◆ Task brief:
Look below for the line that contains "Image resolution: width=820, height=1856.", then copy it and each following line exactly, through and including the line that contains "Accepter les cookies (568, 1033)".

◆ Given information:
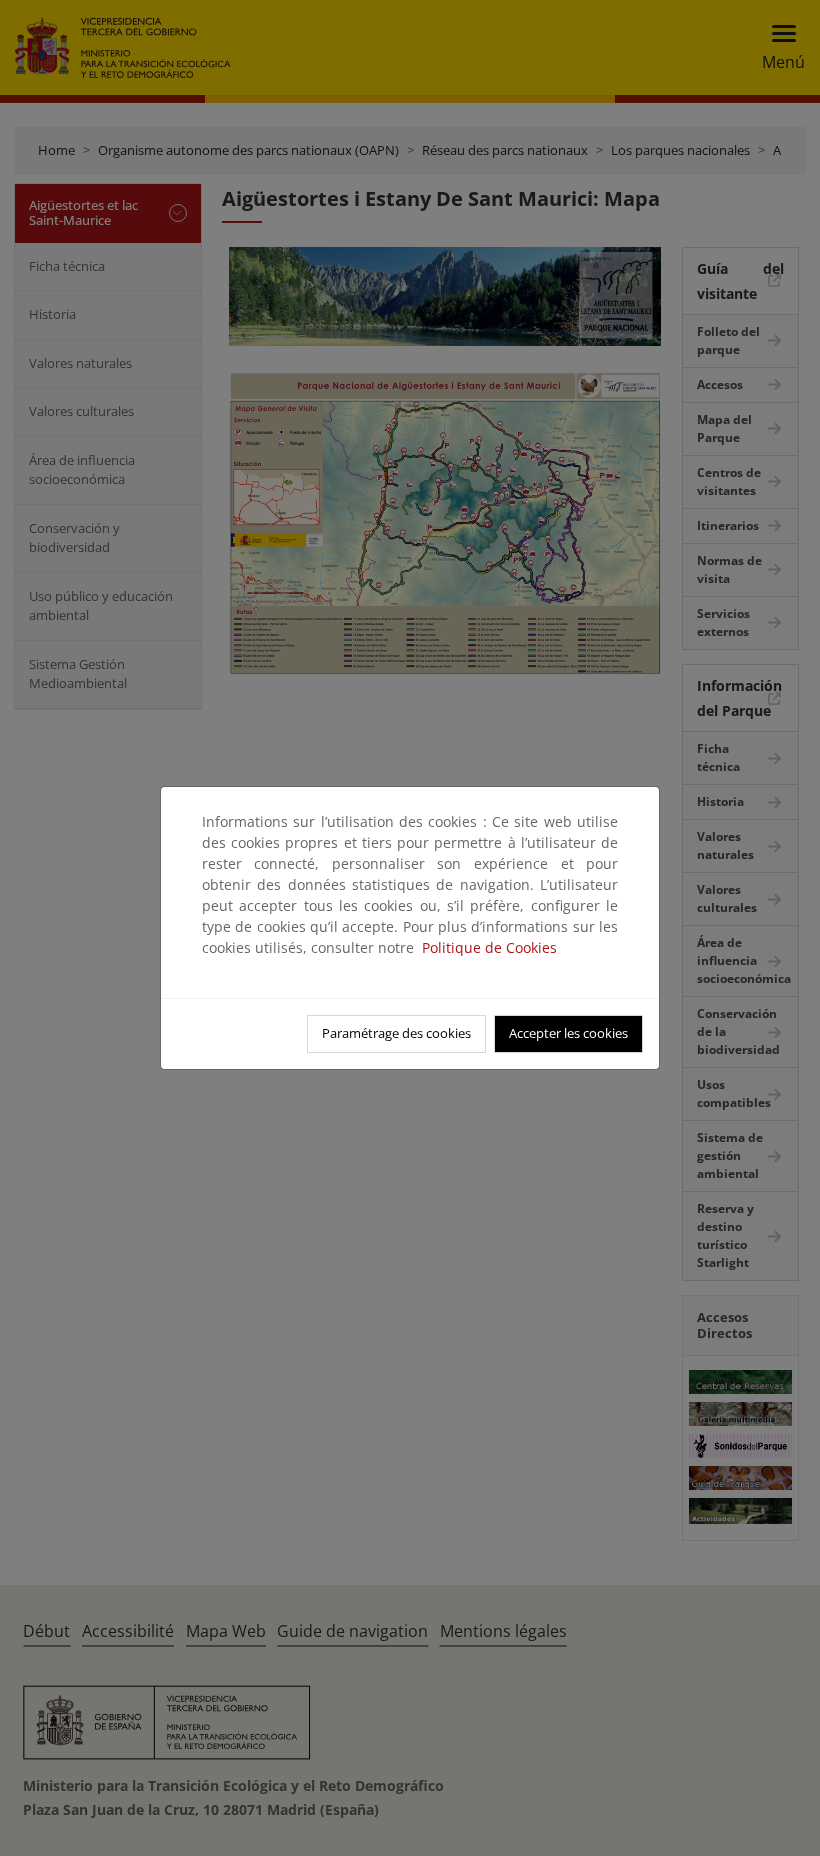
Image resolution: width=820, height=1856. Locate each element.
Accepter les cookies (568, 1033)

==

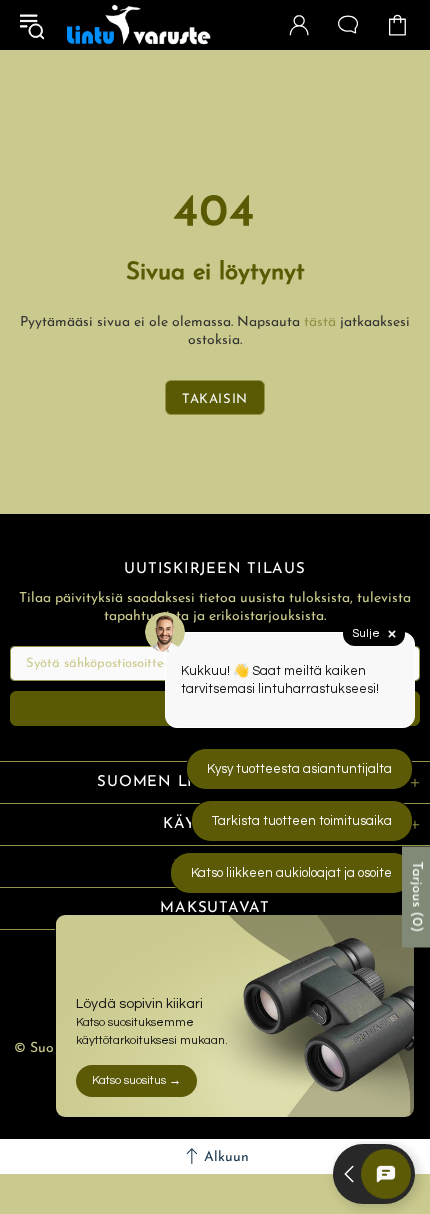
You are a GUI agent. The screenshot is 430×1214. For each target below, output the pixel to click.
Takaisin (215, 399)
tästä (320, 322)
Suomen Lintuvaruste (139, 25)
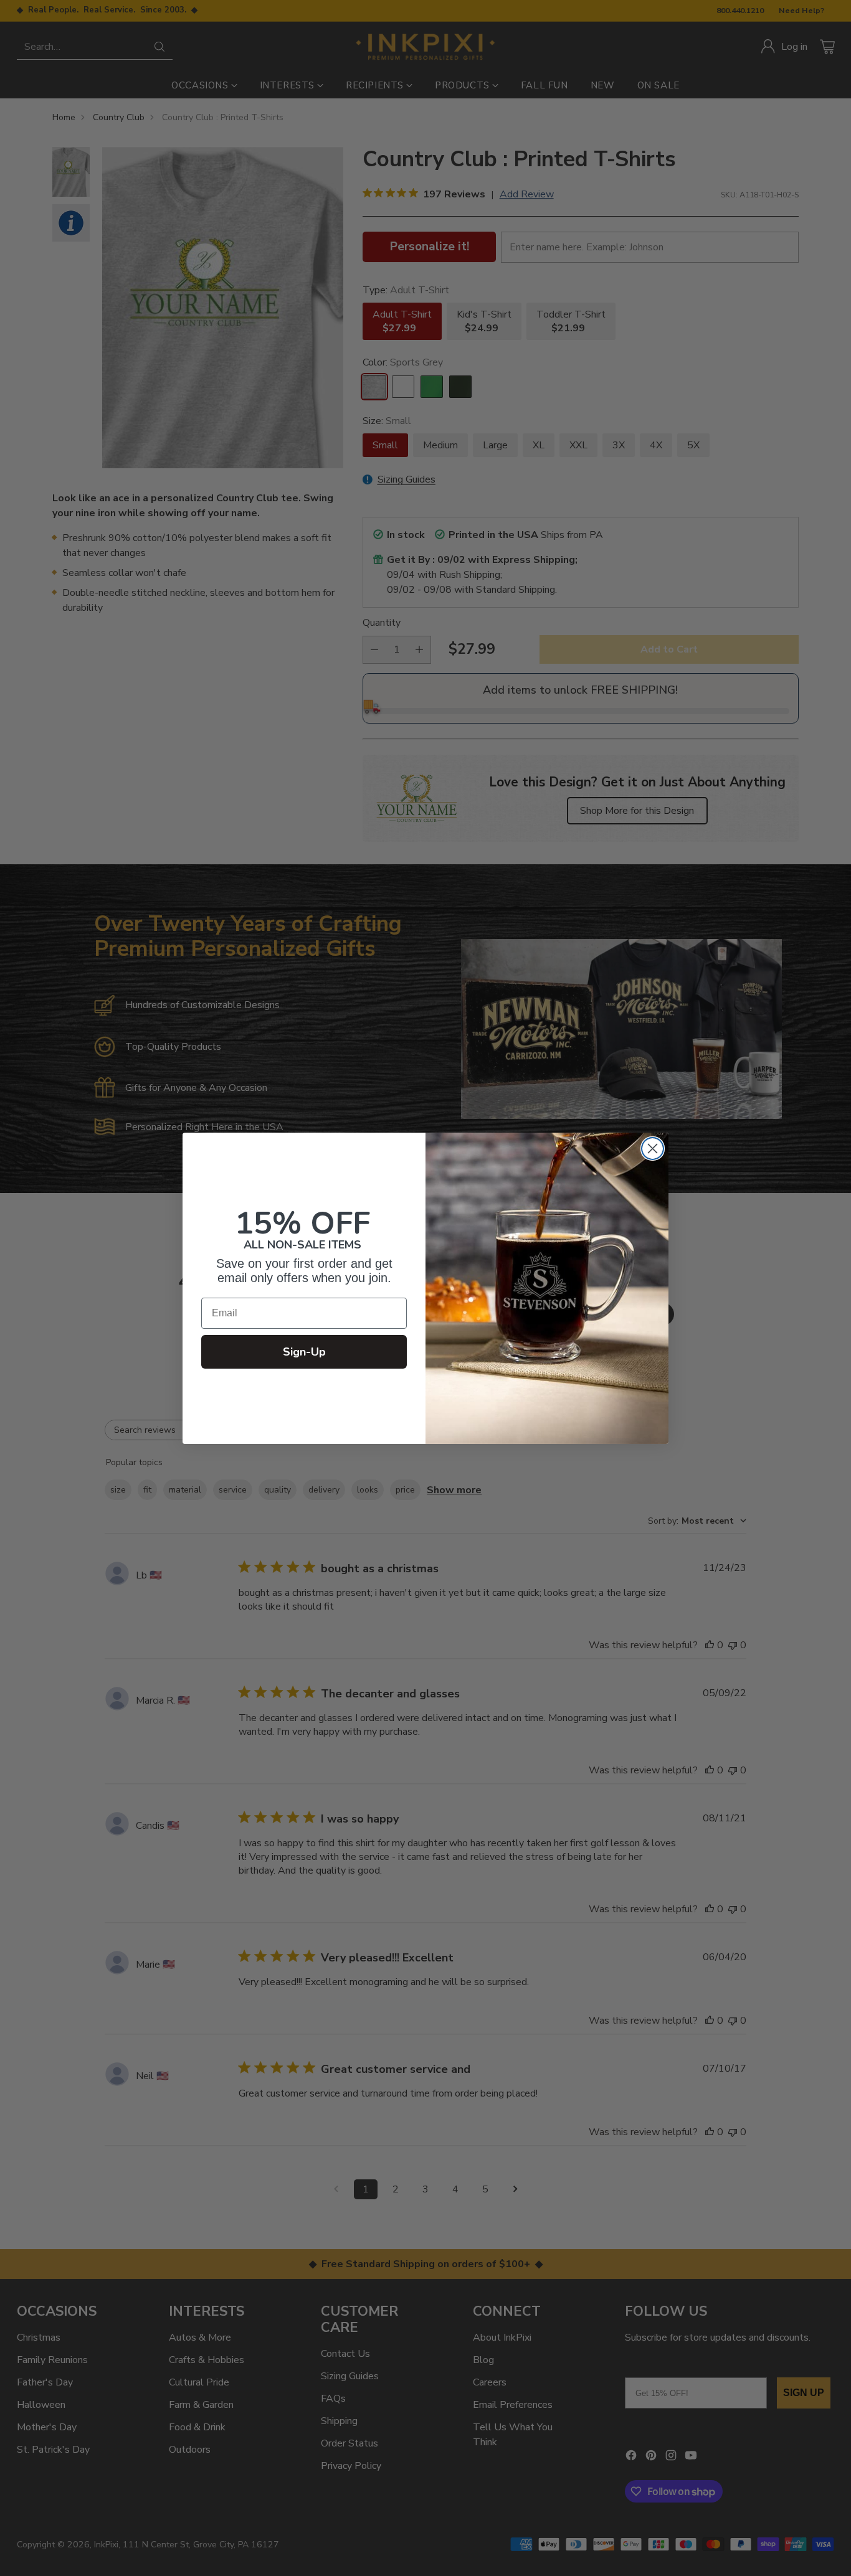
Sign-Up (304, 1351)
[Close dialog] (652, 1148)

---

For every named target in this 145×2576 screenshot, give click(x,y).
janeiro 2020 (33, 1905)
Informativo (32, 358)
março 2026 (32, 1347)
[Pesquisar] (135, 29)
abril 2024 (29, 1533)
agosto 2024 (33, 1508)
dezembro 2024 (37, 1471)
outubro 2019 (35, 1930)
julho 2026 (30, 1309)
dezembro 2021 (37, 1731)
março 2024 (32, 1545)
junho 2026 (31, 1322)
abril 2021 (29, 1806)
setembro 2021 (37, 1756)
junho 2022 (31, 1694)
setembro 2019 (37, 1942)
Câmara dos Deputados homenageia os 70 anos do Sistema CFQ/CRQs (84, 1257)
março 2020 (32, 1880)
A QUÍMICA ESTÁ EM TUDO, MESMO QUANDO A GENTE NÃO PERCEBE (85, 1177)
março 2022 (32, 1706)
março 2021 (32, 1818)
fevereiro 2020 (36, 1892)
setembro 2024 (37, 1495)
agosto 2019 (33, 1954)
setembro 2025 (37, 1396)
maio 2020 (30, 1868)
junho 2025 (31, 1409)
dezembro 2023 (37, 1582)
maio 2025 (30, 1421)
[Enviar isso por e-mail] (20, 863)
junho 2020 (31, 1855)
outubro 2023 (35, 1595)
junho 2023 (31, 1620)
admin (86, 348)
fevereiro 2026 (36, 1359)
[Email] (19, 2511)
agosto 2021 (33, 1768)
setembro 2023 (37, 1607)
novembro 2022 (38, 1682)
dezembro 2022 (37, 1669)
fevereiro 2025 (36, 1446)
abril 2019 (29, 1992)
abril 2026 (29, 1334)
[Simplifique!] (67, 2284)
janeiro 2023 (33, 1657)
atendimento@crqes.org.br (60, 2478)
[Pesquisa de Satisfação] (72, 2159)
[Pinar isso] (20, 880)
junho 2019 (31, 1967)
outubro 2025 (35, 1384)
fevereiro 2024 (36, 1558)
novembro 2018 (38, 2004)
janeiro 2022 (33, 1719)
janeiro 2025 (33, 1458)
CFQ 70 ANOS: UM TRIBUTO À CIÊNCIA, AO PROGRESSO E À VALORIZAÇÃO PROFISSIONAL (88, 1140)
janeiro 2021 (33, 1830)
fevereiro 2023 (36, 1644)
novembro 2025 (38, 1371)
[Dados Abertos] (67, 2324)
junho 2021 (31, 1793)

◆ Result below:
Image resolution: width=820, height=1856. Locate each element.
Accepter les cookies (568, 1033)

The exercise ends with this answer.